> Work request:
Please repeat every line below exactly, from the first to the last.

Task input: Begin

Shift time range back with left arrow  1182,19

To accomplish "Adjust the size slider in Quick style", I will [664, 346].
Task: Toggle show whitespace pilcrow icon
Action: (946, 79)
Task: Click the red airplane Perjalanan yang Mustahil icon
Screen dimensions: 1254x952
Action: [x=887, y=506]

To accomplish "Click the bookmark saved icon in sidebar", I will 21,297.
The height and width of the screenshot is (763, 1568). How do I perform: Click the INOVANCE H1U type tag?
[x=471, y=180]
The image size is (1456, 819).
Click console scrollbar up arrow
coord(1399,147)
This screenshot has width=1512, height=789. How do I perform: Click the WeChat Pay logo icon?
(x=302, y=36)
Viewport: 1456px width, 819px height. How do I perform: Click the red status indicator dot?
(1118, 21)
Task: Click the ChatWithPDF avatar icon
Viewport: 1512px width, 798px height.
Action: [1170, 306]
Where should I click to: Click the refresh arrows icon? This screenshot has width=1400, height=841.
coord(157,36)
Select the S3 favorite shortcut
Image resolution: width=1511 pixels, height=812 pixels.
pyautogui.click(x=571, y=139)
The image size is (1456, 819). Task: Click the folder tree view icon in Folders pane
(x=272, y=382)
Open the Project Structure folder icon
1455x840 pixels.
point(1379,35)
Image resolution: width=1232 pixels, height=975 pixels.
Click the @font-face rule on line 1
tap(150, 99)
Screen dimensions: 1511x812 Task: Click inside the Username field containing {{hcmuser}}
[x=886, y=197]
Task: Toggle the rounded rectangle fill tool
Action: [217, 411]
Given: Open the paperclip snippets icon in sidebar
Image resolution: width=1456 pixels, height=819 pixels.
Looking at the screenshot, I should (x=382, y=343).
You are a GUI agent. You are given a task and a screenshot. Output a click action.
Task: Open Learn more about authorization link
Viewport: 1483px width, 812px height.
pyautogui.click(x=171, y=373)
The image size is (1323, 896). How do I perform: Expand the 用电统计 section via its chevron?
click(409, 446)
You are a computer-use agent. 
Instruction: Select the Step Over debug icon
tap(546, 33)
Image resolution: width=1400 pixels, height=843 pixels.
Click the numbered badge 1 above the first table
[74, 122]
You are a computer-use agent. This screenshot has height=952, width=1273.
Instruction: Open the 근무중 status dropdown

Task input: End

> Result of this task:
Shift time range back with left arrow  1182,19

To accomplish "Adjust the size slider in Quick style", I will [664, 346].
Task: Toggle show whitespace pilcrow icon
Action: (946, 79)
Task: Click the red airplane Perjalanan yang Mustahil icon
Screen dimensions: 1254x952
Action: [x=887, y=506]

To accomplish "Click the bookmark saved icon in sidebar", I will 21,297.
The height and width of the screenshot is (763, 1568). How do I perform: Click the INOVANCE H1U type tag?
[x=471, y=180]
The image size is (1456, 819).
Click console scrollbar up arrow
coord(1399,147)
This screenshot has width=1512, height=789. How do I perform: Click the WeChat Pay logo icon?
(x=302, y=36)
Viewport: 1456px width, 819px height. How do I perform: Click the red status indicator dot?
(1118, 21)
Task: Click the ChatWithPDF avatar icon
Viewport: 1512px width, 798px height.
Action: [1170, 306]
Where should I click to: Click the refresh arrows icon? This screenshot has width=1400, height=841.
coord(157,36)
Select the S3 favorite shortcut
Image resolution: width=1511 pixels, height=812 pixels.
pyautogui.click(x=571, y=139)
The image size is (1456, 819). Task: Click the folder tree view icon in Folders pane
(x=272, y=382)
Open the Project Structure folder icon
1455x840 pixels.
point(1379,35)
Image resolution: width=1232 pixels, height=975 pixels.
Click the @font-face rule on line 1
tap(150, 99)
Screen dimensions: 1511x812 Task: Click inside the Username field containing {{hcmuser}}
[x=886, y=197]
Task: Toggle the rounded rectangle fill tool
Action: [217, 411]
Given: Open the paperclip snippets icon in sidebar
Image resolution: width=1456 pixels, height=819 pixels.
Looking at the screenshot, I should (x=382, y=343).
You are a GUI agent. You are given a task and a screenshot. Output a click action.
Task: Open Learn more about authorization link
Viewport: 1483px width, 812px height.
pyautogui.click(x=171, y=373)
The image size is (1323, 896). How do I perform: Expand the 用电统计 section via its chevron?
click(409, 446)
You are a computer-use agent. 
Instruction: Select the Step Over debug icon
tap(546, 33)
Image resolution: width=1400 pixels, height=843 pixels.
Click the numbered badge 1 above the first table
[74, 122]
You are a computer-use agent. This screenshot has height=952, width=1273.
Instruction: Open the 근무중 status dropdown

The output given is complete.